Epileptic Seizure Prediction Using Attention Augmented Convolutional Network

Int J Neural Syst. 2023 Nov;33(11):2350054. doi: 10.1142/S0129065723500545. Epub 2023 Sep 7.

Abstract

Early seizure prediction is crucial for epilepsy patients to reduce accidental injuries and improve their quality of life. Identifying pre-ictal EEG from the inter-ictal state is particularly challenging due to their nonictal nature and remarkable similarities. In this study, a novel epileptic seizure prediction method is proposed based on multi-head attention (MHA) augmented convolutional neural network (CNN) to address the issue of CNN's limit of capturing global information of input signals. First, data enhancement is performed on original EEG recordings to balance the pre-ictal and inter-ictal EEG data, and the EEG recordings are sliced into 6-second-long EEG segments. Subsequently, EEG time-frequency distribution is obtained using Stockwell transform (ST), and the attention augmented convolutional network is employed for feature extraction and classification. Finally, post-processing is utilized to reduce the false prediction rate (FPR). The CHB-MIT EEG database was used to evaluate the system. The validation results showed a segment-based sensitivity of 98.24% and an event-based sensitivity of 94.78% with a FPR of 0.05/h were yielded, respectively.

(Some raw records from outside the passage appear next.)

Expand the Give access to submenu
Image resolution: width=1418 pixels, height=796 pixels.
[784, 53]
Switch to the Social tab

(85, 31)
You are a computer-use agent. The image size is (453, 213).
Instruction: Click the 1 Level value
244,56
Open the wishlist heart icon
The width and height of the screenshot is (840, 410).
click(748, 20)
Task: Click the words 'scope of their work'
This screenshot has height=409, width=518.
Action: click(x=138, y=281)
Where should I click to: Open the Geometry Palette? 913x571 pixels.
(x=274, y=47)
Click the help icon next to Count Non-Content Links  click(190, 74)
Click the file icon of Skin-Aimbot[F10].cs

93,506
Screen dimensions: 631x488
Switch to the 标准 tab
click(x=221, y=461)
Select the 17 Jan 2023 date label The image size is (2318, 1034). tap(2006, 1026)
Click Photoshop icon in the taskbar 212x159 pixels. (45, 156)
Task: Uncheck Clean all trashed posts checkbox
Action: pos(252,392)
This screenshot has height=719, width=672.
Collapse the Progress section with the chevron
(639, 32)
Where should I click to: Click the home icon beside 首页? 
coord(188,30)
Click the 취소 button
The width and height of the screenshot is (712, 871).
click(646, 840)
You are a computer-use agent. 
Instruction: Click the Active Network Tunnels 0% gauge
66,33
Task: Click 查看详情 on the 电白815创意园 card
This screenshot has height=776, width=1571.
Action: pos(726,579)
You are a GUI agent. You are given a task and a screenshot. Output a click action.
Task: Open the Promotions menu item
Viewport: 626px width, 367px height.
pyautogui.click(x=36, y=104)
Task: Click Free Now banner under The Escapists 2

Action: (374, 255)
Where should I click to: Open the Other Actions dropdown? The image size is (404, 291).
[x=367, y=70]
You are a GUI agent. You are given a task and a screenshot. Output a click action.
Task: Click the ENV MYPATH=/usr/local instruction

The satisfying results of the proposed method demonstrate its possible potential for clinical applications.

Keywords: EEG; Stockwell transform (ST); convolutional neural network (CNN); multi-head attention (MHA); seizure prediction.

MeSH terms

  • Electroencephalography / methods
  • Epilepsy* / diagnosis
  • Humans
  • Neural Networks, Computer
  • Quality of Life*
  • Seizures / diagnosis